Tuesday, April 20, 2010

Message: "We Care" (but we need a translation)

"Care" seems to be the new watchword of the Socialist Party. Unfortunately they're going to need a good French translation. Sollicitude doesn't quite have the cachet of that English "care." Souci: too much worry in that. Solidarité: trop ringard. But "care": very chic and modern and Anglo-Saxon without being neoliberal. As in: I could care less.

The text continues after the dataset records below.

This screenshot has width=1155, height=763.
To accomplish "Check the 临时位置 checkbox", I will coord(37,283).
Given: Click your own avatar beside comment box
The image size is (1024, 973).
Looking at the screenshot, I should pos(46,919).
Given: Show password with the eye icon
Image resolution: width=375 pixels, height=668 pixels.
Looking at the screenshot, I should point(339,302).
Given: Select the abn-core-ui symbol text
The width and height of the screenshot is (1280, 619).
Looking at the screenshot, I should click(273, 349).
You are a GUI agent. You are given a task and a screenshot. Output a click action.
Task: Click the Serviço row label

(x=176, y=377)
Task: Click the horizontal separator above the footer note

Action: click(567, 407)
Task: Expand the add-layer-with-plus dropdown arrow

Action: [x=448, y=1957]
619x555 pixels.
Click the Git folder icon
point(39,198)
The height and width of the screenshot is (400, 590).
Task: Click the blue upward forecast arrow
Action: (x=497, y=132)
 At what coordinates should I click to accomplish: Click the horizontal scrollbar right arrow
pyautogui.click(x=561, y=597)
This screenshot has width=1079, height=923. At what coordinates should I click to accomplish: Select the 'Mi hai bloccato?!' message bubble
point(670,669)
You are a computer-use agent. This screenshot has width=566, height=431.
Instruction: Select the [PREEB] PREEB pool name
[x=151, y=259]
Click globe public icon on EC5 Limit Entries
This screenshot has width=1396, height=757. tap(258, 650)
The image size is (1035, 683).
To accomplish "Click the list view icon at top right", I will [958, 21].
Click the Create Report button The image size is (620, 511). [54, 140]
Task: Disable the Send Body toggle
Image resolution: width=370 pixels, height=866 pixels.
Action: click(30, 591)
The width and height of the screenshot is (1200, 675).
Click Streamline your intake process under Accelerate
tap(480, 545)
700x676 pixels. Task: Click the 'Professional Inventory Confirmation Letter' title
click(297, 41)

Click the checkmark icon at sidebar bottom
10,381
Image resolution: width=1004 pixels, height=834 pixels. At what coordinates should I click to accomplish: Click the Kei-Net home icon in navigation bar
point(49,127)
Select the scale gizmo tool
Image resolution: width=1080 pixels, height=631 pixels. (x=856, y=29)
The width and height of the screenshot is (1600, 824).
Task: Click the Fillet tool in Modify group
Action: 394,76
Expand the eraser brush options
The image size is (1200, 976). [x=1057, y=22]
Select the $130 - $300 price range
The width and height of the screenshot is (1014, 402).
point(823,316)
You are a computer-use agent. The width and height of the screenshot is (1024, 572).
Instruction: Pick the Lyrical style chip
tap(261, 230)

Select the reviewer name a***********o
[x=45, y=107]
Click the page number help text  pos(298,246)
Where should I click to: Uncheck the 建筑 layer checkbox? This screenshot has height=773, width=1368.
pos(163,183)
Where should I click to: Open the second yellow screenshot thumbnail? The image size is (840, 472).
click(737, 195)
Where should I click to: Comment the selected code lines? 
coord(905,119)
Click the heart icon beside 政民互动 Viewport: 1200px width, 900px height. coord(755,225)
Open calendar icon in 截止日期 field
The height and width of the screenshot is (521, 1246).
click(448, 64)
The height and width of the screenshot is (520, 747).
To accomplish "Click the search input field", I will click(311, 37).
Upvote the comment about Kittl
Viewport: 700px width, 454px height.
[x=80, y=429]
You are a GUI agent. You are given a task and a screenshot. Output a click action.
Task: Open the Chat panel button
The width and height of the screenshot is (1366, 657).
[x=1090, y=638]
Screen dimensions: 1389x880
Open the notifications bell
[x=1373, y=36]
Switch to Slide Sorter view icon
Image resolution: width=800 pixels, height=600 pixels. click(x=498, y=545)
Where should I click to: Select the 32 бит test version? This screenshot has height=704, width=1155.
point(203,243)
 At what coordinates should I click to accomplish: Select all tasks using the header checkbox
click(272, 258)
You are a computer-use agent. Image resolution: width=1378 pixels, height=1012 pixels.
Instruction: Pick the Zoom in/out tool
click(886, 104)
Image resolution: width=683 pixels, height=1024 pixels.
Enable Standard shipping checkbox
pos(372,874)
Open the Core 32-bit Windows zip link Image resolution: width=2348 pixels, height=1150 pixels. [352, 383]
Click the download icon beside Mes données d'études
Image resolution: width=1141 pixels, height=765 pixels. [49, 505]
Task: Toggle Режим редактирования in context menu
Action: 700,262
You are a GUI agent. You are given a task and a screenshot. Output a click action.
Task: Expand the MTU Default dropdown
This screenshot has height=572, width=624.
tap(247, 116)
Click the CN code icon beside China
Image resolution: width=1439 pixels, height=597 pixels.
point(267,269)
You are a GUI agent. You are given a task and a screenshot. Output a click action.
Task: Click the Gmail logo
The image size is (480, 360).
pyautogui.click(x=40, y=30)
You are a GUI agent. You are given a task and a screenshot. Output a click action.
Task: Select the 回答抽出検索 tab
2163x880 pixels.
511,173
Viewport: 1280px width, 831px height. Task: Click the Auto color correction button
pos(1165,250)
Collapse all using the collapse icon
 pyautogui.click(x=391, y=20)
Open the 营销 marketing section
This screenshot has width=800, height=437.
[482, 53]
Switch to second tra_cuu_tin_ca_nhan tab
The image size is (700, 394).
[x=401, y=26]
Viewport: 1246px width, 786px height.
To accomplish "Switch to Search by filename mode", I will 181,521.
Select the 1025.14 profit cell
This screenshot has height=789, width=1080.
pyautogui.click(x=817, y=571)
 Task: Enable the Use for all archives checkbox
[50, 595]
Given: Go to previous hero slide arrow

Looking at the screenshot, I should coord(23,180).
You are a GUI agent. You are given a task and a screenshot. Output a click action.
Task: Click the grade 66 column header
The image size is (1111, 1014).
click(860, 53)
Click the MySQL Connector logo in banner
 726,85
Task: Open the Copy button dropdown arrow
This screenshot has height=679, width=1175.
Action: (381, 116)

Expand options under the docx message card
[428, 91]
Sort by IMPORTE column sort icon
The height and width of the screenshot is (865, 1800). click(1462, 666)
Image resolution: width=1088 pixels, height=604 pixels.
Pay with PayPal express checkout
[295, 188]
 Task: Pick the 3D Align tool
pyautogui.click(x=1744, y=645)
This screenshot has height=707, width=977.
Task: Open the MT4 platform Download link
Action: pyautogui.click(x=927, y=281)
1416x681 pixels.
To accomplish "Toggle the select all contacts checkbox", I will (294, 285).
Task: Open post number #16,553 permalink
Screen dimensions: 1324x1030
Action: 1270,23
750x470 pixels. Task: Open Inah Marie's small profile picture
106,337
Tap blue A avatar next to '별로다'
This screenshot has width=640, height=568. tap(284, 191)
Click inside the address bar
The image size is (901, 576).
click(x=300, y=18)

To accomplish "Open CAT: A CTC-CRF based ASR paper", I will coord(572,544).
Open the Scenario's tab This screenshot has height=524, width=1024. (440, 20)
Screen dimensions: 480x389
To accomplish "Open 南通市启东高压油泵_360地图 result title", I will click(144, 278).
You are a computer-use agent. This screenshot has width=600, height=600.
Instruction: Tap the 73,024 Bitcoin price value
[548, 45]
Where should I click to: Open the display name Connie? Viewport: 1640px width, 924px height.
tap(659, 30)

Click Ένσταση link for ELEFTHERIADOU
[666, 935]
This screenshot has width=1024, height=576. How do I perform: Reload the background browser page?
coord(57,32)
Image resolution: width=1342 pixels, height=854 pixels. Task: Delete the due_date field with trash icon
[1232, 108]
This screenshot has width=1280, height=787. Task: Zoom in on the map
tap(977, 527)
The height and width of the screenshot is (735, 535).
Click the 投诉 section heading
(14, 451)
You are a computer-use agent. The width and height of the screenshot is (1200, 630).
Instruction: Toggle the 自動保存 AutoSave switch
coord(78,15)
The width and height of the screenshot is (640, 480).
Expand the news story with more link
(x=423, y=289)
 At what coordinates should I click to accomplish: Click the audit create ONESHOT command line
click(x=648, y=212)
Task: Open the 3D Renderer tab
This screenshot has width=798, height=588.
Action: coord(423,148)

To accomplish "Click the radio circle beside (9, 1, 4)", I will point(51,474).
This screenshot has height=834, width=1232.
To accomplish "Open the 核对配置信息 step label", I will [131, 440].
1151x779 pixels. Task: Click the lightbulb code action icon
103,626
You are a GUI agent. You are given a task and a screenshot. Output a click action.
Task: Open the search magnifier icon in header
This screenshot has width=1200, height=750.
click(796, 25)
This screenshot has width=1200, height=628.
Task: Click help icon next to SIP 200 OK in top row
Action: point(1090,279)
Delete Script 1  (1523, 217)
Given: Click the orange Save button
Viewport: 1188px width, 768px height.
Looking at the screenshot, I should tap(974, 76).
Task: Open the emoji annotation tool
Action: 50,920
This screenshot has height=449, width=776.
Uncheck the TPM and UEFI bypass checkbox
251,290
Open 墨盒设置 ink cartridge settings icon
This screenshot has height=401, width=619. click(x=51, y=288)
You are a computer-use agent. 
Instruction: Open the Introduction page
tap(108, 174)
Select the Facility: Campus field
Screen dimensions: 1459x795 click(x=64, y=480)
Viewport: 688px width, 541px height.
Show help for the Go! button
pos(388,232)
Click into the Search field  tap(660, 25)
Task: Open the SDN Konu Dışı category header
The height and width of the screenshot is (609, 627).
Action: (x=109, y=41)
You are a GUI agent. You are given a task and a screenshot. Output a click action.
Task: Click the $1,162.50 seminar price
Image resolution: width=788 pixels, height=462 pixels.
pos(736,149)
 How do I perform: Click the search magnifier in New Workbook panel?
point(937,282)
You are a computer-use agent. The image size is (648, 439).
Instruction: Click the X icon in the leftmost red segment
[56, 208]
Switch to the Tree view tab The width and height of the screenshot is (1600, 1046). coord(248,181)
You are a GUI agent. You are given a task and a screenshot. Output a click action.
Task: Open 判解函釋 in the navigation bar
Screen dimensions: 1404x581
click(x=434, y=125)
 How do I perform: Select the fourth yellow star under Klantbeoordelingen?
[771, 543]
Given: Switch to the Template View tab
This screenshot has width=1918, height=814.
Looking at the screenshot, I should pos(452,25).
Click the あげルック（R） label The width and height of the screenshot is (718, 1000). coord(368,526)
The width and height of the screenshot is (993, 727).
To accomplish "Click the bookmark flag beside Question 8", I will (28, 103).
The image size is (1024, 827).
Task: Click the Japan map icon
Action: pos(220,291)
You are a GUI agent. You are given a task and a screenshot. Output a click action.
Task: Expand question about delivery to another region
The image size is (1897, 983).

Of course there is already a theoretical treatment:

Le terme de « care » s’avère particulièrement difficile à traduire en français car il désigne à la fois ce qui relève de la sollicitude et du soin ; il comprend à la fois l’attention préoccupée à autrui qui suppose une disposition, une attitude ou un sentiment et les pratiques de soin qui font du care une affaire d’activité et de travail.

Draft of New PS Program

A draft of the new PS program prepared by a committee headed by Pierre Moscovici can be consulted here. It proposes a limit on executive "salary" of 20 times the minimum wage, which would work out to 322,000 euros per year. This proposal is called "demagogic" here. And examined more fully here. It's also a bit vague, since it is not specified whether salaire includes stock options, deferred compensation, and other perquisites of life at the top. It's also not clear whether it's a good idea. As much as one may think that executives are overcompensated--and I do--there are risks in fighting the market in this way. Can such judgments be made across the economy as a whole? Might it not be better to impose regulations on corporate boards and compensation committees, say, by requiring that these groups include representatives of the public and publish justifications of their compensation decisions?

Le Premier Flic de France

Sarkozy is promising to get tough on crime--again.

Regulatory Arbitrage

It isn't just for banks:

Like many celebrities, football stars frequently visit prostitutes in Paris because French privacy laws prevent the publications of kiss-and-tell stories.

The Cloud

The Cloud hanging over Europe has become yet another blot on the European Union. Excess of precaution, lack of coordination, tendency to panic in an emergency--all these charges and more are being leveled at the EU. This is all a bit unfair. The emergency was unprecedented, and countries with coordinated leadership haven't exactly distinguished themselves in responses to large-scale emergencies--look at the US in Katrina.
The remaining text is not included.